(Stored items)
****************

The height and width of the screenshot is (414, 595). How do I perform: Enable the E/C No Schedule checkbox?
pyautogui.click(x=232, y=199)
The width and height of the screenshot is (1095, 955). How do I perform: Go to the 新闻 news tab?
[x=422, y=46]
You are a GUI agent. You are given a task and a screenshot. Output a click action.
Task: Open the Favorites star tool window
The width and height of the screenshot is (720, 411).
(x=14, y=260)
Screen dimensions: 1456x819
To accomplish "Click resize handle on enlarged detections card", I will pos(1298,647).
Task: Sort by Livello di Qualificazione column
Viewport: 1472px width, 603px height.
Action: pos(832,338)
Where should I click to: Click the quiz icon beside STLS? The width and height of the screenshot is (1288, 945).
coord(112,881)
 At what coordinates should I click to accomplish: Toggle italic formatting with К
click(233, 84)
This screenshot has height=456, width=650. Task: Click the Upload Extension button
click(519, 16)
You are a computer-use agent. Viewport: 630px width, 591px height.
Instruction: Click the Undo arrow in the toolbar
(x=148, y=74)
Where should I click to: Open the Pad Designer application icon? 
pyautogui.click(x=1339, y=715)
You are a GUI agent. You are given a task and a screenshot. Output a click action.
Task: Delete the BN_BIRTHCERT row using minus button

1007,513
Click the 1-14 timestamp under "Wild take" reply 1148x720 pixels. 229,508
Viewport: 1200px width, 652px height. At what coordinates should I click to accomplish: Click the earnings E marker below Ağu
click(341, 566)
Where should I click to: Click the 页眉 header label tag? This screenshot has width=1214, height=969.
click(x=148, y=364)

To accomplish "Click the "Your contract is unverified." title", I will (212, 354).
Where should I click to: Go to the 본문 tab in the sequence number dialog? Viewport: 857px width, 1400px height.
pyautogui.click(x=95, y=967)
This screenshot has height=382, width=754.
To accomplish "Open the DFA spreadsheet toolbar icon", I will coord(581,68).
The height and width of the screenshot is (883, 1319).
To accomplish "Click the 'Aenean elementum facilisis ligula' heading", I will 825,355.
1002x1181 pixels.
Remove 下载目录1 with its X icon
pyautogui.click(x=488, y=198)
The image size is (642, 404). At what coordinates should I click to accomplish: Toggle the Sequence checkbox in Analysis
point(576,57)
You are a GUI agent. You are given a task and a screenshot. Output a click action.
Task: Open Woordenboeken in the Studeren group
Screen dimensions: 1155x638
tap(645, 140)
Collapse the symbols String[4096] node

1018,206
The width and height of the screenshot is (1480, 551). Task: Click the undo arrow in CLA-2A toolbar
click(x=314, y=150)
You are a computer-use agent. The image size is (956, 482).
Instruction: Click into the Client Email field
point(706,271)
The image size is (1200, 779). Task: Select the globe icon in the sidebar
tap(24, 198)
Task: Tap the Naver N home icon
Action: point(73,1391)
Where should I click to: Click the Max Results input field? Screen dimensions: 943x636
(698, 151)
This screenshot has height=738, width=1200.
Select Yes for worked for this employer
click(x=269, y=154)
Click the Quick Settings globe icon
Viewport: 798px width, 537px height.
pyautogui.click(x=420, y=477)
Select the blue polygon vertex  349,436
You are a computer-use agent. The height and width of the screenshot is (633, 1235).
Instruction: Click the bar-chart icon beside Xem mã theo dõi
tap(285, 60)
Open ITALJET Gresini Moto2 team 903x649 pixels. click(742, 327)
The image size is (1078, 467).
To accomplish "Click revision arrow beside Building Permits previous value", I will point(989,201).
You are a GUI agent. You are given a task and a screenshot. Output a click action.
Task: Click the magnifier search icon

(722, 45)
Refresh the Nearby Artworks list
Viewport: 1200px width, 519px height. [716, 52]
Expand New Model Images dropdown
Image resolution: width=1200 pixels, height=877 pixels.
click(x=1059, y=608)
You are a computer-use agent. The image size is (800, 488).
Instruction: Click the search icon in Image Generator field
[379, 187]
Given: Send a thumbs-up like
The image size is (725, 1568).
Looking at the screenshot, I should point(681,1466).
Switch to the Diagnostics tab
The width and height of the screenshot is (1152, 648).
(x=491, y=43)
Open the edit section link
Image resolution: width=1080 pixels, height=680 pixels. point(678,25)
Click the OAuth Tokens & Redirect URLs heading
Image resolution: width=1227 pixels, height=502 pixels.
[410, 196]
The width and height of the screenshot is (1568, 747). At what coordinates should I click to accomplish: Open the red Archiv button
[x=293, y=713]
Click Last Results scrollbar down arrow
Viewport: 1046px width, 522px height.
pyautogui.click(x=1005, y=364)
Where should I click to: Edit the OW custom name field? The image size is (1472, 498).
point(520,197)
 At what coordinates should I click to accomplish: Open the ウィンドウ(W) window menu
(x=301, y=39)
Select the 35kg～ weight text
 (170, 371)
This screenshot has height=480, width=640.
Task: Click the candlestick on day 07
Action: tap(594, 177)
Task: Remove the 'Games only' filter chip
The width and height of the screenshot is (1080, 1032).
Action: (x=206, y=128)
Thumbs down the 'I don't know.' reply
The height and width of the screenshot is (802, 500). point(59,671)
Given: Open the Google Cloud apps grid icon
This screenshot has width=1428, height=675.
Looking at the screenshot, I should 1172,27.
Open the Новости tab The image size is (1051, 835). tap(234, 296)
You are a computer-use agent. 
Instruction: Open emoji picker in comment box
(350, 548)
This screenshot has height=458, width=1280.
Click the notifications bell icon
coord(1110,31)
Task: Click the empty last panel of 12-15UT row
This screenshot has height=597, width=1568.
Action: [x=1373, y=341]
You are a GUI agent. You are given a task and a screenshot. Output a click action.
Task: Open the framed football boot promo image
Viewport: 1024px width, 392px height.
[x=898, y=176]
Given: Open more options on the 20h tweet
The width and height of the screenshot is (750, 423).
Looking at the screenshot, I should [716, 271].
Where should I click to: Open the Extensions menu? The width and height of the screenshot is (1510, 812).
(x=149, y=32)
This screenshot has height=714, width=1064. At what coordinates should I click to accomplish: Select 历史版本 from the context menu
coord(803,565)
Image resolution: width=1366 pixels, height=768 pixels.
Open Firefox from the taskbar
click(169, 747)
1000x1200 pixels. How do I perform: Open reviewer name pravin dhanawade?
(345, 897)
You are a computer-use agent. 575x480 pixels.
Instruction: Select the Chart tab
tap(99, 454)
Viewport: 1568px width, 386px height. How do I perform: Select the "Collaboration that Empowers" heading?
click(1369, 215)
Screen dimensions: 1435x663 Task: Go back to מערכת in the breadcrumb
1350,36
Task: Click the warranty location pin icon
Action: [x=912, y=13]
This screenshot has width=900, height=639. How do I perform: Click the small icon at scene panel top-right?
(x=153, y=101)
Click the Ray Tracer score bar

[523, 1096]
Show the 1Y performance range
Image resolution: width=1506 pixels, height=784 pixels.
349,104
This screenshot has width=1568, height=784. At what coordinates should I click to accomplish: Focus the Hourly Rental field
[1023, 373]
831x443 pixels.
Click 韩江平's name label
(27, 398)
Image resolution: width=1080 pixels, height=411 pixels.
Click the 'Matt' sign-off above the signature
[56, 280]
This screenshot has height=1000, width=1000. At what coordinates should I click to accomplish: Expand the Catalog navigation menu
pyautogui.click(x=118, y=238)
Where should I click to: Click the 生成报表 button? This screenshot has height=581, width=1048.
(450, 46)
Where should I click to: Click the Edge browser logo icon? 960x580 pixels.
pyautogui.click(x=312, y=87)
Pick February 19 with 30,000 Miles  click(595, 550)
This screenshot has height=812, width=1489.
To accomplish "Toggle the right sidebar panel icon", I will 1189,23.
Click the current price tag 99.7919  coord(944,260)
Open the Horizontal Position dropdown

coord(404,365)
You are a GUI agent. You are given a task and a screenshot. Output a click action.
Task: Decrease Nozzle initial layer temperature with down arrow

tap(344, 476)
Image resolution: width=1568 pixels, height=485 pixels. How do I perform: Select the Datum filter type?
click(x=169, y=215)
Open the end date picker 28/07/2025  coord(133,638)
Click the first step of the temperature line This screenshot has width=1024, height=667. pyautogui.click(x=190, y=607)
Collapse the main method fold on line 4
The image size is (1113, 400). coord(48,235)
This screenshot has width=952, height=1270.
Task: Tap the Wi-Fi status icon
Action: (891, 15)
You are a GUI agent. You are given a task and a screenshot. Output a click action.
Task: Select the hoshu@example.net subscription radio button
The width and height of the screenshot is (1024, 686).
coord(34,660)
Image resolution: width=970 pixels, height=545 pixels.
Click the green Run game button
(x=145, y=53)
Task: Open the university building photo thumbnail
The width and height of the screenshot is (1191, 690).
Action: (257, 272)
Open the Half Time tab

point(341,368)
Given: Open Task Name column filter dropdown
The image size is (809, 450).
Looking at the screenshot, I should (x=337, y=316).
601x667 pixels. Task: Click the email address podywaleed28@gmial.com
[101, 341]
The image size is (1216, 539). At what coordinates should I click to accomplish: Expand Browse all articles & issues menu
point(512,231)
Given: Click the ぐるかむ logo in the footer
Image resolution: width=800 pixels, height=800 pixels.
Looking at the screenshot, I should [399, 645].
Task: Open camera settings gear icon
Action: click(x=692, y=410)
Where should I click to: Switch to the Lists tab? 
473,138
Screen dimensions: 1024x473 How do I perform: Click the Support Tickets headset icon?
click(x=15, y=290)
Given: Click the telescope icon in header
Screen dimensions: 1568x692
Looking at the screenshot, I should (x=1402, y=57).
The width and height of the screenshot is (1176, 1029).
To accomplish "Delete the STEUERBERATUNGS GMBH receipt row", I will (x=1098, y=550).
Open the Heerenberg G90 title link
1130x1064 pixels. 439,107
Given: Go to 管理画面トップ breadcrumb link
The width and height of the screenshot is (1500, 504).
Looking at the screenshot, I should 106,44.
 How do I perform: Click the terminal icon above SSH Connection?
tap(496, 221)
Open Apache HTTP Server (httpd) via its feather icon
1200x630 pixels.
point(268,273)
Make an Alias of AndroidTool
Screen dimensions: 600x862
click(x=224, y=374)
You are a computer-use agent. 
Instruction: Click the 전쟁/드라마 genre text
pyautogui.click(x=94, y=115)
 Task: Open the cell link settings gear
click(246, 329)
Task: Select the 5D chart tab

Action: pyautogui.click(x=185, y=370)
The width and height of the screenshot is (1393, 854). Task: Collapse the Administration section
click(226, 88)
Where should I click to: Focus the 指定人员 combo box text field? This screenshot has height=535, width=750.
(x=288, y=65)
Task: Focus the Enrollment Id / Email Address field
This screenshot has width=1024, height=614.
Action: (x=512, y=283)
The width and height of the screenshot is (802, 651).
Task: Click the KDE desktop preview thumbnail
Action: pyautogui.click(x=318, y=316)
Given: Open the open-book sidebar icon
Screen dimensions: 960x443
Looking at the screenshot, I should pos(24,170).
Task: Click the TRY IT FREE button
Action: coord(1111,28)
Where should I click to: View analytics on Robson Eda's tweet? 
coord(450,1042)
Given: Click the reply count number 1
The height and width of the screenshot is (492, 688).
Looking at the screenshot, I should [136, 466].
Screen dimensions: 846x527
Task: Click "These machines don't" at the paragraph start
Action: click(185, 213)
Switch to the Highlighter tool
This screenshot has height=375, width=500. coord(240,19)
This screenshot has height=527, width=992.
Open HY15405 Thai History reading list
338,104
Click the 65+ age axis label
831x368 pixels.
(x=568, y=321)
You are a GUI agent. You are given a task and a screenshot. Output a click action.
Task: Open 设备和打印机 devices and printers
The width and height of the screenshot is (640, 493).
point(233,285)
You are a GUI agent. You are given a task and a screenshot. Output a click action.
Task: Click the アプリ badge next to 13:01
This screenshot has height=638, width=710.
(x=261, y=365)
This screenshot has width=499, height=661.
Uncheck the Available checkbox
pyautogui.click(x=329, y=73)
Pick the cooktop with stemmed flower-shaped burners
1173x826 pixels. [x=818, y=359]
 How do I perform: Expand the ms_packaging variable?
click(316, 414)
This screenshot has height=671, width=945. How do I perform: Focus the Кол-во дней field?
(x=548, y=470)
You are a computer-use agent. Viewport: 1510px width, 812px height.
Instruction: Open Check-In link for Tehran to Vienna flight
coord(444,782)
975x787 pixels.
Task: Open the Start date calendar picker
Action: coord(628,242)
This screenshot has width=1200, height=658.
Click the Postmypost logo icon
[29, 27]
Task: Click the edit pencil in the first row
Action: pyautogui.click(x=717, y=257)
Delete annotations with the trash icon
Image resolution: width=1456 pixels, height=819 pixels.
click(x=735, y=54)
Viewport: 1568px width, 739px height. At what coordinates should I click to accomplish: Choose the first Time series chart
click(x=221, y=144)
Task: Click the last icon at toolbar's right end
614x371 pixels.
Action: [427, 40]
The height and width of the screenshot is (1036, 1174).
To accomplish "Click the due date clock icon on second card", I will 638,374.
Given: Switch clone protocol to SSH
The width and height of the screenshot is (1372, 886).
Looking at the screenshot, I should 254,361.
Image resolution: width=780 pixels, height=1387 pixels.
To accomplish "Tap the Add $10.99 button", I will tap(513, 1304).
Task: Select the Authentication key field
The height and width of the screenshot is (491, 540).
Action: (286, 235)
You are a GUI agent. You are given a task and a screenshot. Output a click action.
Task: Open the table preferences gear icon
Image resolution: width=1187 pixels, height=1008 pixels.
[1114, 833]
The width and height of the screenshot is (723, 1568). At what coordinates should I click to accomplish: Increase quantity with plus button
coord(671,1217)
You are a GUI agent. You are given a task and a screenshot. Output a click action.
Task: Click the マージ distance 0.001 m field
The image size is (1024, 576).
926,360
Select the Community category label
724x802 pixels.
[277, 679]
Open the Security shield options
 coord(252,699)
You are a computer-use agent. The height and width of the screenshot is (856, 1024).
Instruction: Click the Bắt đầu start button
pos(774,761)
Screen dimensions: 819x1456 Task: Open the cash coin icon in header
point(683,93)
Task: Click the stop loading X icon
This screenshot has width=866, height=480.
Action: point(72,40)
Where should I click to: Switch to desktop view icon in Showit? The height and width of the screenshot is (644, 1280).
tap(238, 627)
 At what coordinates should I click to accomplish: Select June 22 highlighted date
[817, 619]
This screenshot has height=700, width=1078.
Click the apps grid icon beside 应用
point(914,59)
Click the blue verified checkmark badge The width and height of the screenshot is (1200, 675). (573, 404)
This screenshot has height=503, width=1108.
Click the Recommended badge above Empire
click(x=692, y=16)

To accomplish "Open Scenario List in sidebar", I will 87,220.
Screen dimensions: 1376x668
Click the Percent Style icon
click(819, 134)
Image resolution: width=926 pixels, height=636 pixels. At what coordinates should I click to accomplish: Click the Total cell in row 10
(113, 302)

****************

_Exercise description_
For every line of the entries holding the string "column", add one to a tally; give the final figure only.

_Expected answer_
2